Sterling Hits Two-Month High as Rate Cut Speculations Weaken Dollar
The British Pound Sterling registered a significant rise, reaching a two-month peak against the U.S. dollar on Monday. This surge was largely driven by market expectations of potential steep interest rate cuts by the U.S. Federal Reserve in the coming year, which in turn diminished the dollar's appeal. Despite this, the pound experienced a decline when pitted against the euro, touching its least favorable point since early May.

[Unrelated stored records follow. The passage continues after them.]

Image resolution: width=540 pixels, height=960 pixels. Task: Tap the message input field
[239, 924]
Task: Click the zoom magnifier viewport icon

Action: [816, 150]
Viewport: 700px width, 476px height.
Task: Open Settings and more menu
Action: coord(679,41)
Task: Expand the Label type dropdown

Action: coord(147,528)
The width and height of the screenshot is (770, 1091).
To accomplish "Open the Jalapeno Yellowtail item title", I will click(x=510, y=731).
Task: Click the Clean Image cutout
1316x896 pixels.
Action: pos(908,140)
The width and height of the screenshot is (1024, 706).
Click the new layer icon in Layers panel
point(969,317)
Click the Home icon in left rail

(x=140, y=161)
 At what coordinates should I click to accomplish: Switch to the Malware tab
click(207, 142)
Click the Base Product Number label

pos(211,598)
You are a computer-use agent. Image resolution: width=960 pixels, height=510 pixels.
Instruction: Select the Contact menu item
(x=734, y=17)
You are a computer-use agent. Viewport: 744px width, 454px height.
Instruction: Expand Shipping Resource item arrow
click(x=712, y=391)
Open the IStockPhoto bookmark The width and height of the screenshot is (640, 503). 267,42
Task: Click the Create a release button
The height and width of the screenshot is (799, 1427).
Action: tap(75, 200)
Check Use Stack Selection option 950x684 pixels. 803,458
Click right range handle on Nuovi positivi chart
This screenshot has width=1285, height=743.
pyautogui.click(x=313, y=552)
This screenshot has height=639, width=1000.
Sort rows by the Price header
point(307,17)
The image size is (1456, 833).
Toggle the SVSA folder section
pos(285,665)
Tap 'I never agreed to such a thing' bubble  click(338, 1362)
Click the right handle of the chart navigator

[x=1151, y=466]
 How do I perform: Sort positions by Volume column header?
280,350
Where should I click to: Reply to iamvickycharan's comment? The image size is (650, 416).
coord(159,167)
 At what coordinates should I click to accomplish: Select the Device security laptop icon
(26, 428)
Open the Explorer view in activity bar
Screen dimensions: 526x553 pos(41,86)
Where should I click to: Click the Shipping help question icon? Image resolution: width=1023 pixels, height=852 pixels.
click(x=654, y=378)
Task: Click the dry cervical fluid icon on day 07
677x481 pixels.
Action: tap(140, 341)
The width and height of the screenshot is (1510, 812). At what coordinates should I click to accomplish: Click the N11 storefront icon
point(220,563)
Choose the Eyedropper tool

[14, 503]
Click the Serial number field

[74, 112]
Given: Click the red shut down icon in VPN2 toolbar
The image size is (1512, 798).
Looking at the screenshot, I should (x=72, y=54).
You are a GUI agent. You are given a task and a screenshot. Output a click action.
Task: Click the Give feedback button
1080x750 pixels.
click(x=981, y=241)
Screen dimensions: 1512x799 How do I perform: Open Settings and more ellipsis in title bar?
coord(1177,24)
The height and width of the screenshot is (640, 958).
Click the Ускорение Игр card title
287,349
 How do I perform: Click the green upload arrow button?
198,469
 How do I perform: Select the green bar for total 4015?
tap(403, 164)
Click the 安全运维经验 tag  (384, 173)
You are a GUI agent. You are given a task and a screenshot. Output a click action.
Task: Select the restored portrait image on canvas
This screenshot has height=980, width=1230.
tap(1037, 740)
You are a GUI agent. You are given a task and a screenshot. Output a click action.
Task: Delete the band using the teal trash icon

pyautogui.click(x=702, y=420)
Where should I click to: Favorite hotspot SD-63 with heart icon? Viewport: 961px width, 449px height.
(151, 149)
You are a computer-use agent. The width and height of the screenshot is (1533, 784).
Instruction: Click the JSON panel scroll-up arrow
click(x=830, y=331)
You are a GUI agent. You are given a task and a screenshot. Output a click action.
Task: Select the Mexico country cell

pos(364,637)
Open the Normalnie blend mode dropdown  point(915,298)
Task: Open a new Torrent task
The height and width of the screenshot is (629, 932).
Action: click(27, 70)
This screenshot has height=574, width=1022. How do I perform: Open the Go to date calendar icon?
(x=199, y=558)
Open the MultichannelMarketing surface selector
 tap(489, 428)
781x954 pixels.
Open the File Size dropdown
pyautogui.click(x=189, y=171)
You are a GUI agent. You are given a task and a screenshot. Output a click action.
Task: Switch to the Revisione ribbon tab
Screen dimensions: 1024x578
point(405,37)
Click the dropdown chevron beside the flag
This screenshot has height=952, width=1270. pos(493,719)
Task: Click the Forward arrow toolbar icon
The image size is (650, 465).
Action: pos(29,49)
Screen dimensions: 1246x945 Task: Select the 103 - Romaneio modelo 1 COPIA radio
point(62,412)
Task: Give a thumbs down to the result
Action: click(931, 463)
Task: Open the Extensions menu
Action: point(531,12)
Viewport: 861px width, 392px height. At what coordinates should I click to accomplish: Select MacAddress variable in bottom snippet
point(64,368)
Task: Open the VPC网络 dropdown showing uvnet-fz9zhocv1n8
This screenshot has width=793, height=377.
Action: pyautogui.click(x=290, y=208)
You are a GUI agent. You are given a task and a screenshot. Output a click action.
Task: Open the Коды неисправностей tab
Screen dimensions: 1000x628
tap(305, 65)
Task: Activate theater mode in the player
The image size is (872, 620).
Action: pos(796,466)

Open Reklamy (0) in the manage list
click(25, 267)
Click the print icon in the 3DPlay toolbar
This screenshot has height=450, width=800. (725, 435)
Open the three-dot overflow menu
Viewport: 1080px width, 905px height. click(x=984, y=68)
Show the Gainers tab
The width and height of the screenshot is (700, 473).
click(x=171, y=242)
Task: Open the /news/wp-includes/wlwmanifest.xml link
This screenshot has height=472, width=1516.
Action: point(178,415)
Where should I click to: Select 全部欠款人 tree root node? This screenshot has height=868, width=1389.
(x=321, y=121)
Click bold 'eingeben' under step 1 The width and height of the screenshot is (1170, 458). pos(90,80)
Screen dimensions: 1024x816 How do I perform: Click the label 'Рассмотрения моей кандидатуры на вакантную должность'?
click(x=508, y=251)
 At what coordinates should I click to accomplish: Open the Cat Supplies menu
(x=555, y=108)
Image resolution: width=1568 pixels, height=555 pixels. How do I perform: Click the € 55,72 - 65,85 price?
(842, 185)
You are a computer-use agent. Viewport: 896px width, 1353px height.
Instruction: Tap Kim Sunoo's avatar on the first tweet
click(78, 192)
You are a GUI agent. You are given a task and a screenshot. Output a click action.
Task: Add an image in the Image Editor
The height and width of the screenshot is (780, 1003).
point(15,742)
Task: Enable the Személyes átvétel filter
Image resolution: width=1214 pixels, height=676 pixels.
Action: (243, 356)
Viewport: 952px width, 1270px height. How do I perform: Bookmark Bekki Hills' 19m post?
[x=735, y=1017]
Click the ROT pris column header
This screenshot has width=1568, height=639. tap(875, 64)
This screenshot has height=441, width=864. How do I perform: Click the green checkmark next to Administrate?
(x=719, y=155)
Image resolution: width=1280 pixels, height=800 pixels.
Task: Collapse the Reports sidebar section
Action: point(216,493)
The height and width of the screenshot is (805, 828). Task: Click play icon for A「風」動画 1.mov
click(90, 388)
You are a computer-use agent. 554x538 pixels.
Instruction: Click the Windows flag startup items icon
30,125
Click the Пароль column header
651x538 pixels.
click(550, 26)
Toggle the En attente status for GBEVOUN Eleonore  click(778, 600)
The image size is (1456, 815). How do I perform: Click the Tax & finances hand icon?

GBP's Rise Amidst Global Currency Fluctuations
Gilt yields gave a slight boost to Sterling after UK Prime Minister Rishi Sunak suggested that tax reductions would follow the anticipated drop in inflation. This statement came just before the finance minister Jeremy Hunt is expected to present an interim budget, aimed at revitalizing the UK's sluggish economy. The pound saw a modest 0.1% increase at $1.2475, with an earlier climb reaching $1.2511, marking the highest since mid-September.
On the other side, the euro noted a 0.1% rise against the pound at 87.61 pence, just under the day's peak. Hunt refuted the possibility of tax cuts that could stoke inflation over the weekend. Predictions suggest that Wednesday's official reports will likely indicate Hunt has greater leeway with fiscal policy than previously anticipated.
Market Reactions and Outlooks
Financial strategists ponder over potential tax cuts, including reductions in inheritance tax and possibly even income tax and national insurance, which would particularly benefit lower-income workers. However, experts do not foresee this impacting the Bank of England's rate policy, where there's an expectation that interest rates will reduce starting next August. This anticipation is seen as positive for Sterling, which could push GBP/USD rates up further during the week.
Money market projections suggest that the Bank of England may lower interest rates by roughly 80 basis points over 2024, a more aggressive forecast than just a week prior. Amidst these financial developments, yields on benchmark 10-year gilts were up, trailing behind U.S. Treasuries and German Bunds. Notably, the Fed is also anticipated to release minutes from their recent meeting, which will provide valuable insights into future rate movements.